【News】タグム市大学生殺害事件で14歳少年は刑事責任問われず、未成年法の議論再燃

パトカー

2025年7月14日、ダバオ・デル・ノルテ州警察本部(DDNPPO)の広報官アンジャネット・ティラドール警部は、タグム市ラ・フィリピーナ・バランガイ(行政区)で発生した大学生ソフィア・マリー・G・コキヤさんの残忍な殺害事件について、容疑者4人のうち14歳の少年は「未成年者の司法および福祉に関する法(以下RA 9344・共和国法第9344号)」に基づく保護措置により、刑事責任を問われないことを確認した。

ティラドール警部は記者会見で、未成年の容疑者は刑事責任を負わないものの、法に則り正義が追求されるよう関係機関と連携して対応を進めていると述べた。

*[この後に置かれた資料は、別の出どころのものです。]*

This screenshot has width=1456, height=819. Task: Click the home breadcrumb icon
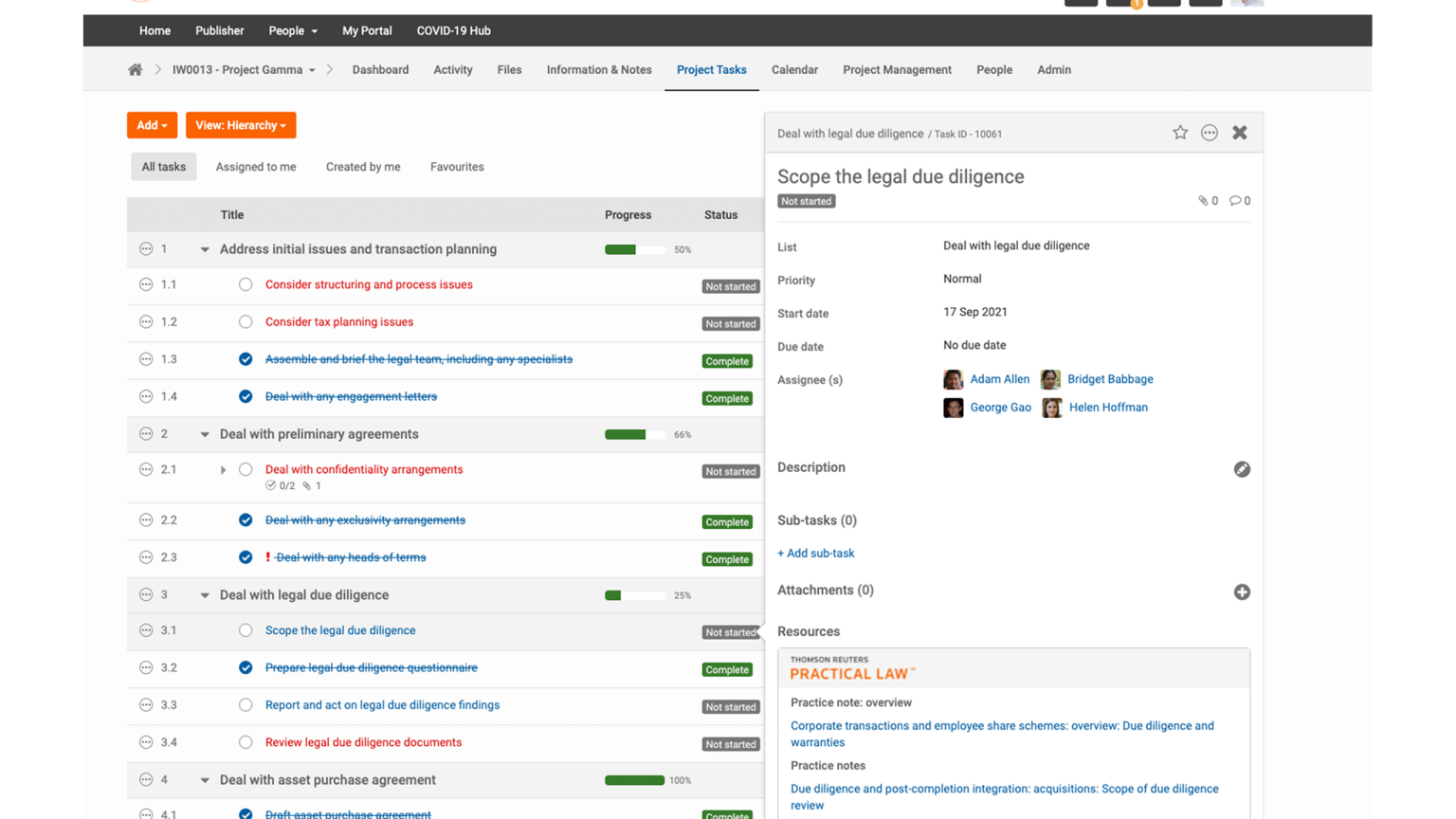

同警部によれば、法の施行規則に明記されている通り「刑事責任」は問われないが、公正な手続きが行われ、被害者遺族が納得できる裁きを受けられるよう努めているという。

RA 9344は、2006年に当時のグロリア・マカパガル=アロヨ大統領が署名し、当時の上院議員フランシス・キコ・パンギリナン氏が主導して制定された法律である。この法律は、刑事責任年齢の下限を15歳と定め、処罰ではなく、法に触れた子どもに対して介入および更生プログラムを提供することを目的としている。

一方、その他の容疑者3人(15歳および17歳の少年)、そして「ロイロイ」という通称で知られるリーダー格の人物については、強盗殺人の容疑で起訴される見通しである。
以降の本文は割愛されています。